— BEGIN Article —
Hence this is just a special case of has been considered in Sect. 3 and therefore converging inner approximations of \(\mathbf {R}_f\) can be obtained as in Theorems 3 and 5.

Example 1

For instance suppose that \(f:\mathbb {R}^n\times \mathbb {R}^m\rightarrow \mathbb {R}\) is the semi-algebraic function \((\mathbf {x},\mathbf {y})\mapsto f(\mathbf {x},\mathbf {y}):=\min [q_1(\mathbf {x},\mathbf {y}),q_2(\mathbf {x},\mathbf {y})]\). Then using \(a\wedge b=\frac{1}{2}(a+b-\vert a-b\vert )\) and \(\vert a-b\vert =\theta \ge 0\) with \(\theta ^2=(a-b)^2\),

$$\begin{aligned} \widehat{\mathbf {K}}&= \left\{ (\mathbf {x},\mathbf {y},v,w)\right. : (\mathbf {x},\mathbf {y})\in \mathbf {K};\,w^2=(q_1(\mathbf {x},\mathbf {y})-q_2(\mathbf {x},\mathbf {y}))^2; \quad w\ge 0;\\&\left. 2v=q_1(\mathbf {x},\mathbf {y})+q_2(\mathbf {x},\mathbf {y})-w\right\} , \end{aligned}$$

and

$$\begin{aligned} \varPsi _f\,=\,\{\,(\mathbf {x},\mathbf {y},f(\mathbf {x},\mathbf {y})):(\mathbf {x},\mathbf {y})\in \mathbf {K}\,\}\,=\,\{(\mathbf {x},\mathbf {y},v):\,(\mathbf {x},\mathbf {y},v,w)\,\in \,\widehat{\mathbf {K}}\}. \end{aligned}$$

4.2 Convex inner approximations

It is worth mentioning that enforcing convexity of inner approximations of \(\mathbf {R}_f\) is easy. But of course there is some additional computational cost and the convergence in Theorem 3 is lost in general.

To enforce convexity of the level set \(\{\mathbf {x}\in \mathbf {B}: p^*_k(\mathbf {x})\le 0\}\) it suffices to require that \(p^*_k\) is convex on \(\mathbf {B}\), i.e., adding the constraint

$$\begin{aligned} \langle \mathbf {u},\nabla ^2 p^*_k(\mathbf {x})\,\mathbf {u}\rangle \,\ge \,0,\qquad \forall (\mathbf {x},\mathbf {u})\in \mathbf {B}\times \mathbf {U}, \end{aligned}$$

where \(\mathbf {U}:=\{\mathbf {u}\in \mathbb {R}^n:\Vert \mathbf {u}\Vert ^2\le 1\}\). The latter constraint can in turn be enforced by the Putinar positivity certificate

$$\begin{aligned} \langle \mathbf {u},\nabla ^2 p^*_k(\mathbf {x})\,\mathbf {u}\rangle \,=\,\sum _{i=0}^{n}\omega _i(\mathbf {x},\mathbf {u})\,\theta _i(\mathbf {x}) +\omega _{n+1}(\mathbf {x},\mathbf {u})\,\theta _{n+1}(\mathbf {x},\mathbf {u}), \end{aligned}$$
(20)
— END Article —
▶ [Set problem A]:
Rewrite the rows from the line with "were (790, 345)" to the line with "programme (543, 979)", changing "disrupted" to "interrupted" and keeping everything else the same.
— BEGIN Available data —
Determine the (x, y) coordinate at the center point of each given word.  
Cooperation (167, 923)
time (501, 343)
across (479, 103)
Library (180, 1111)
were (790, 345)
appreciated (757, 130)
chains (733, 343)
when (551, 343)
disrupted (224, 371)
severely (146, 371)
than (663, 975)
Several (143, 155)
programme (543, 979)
— END Available data —
— BEGIN Available data —
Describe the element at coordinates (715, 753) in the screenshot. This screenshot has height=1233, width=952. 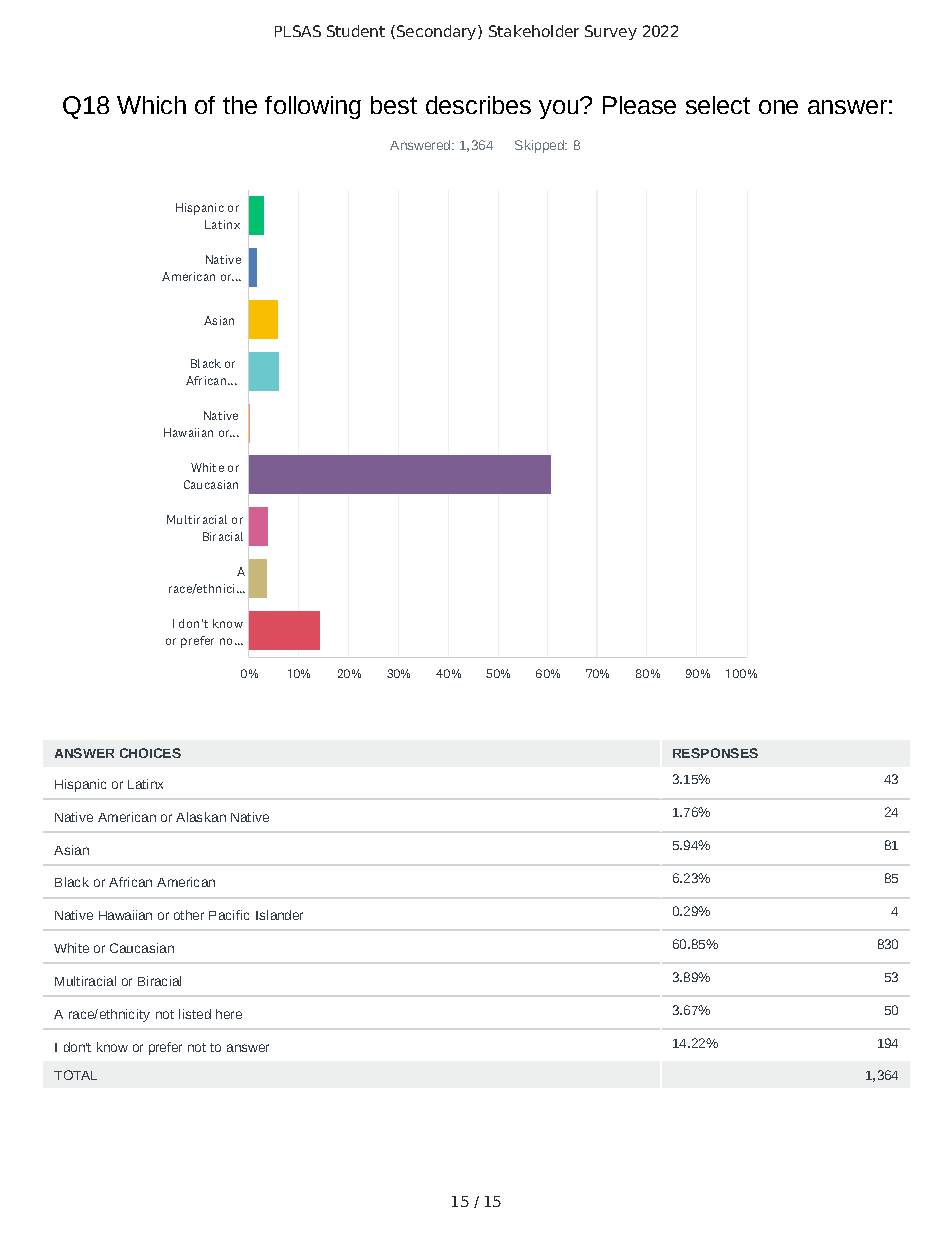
— END Available data —
▶ [Set problem B]:
Copy the passage on inner approximations word for word from "Hence this is" to "Theorems 3 and 5.".

▶ [Task solution A]:
were (790, 345)
appreciated (757, 130)
chains (733, 343)
when (551, 343)
interrupted (224, 371)
severely (146, 371)
than (663, 975)
Several (143, 155)
programme (543, 979)

▶ [Task solution B]:
Hence this is just a special case of has been considered in Sect. 3 and therefore converging inner approximations of \(\mathbf {R}_f\) can be obtained as in Theorems 3 and 5.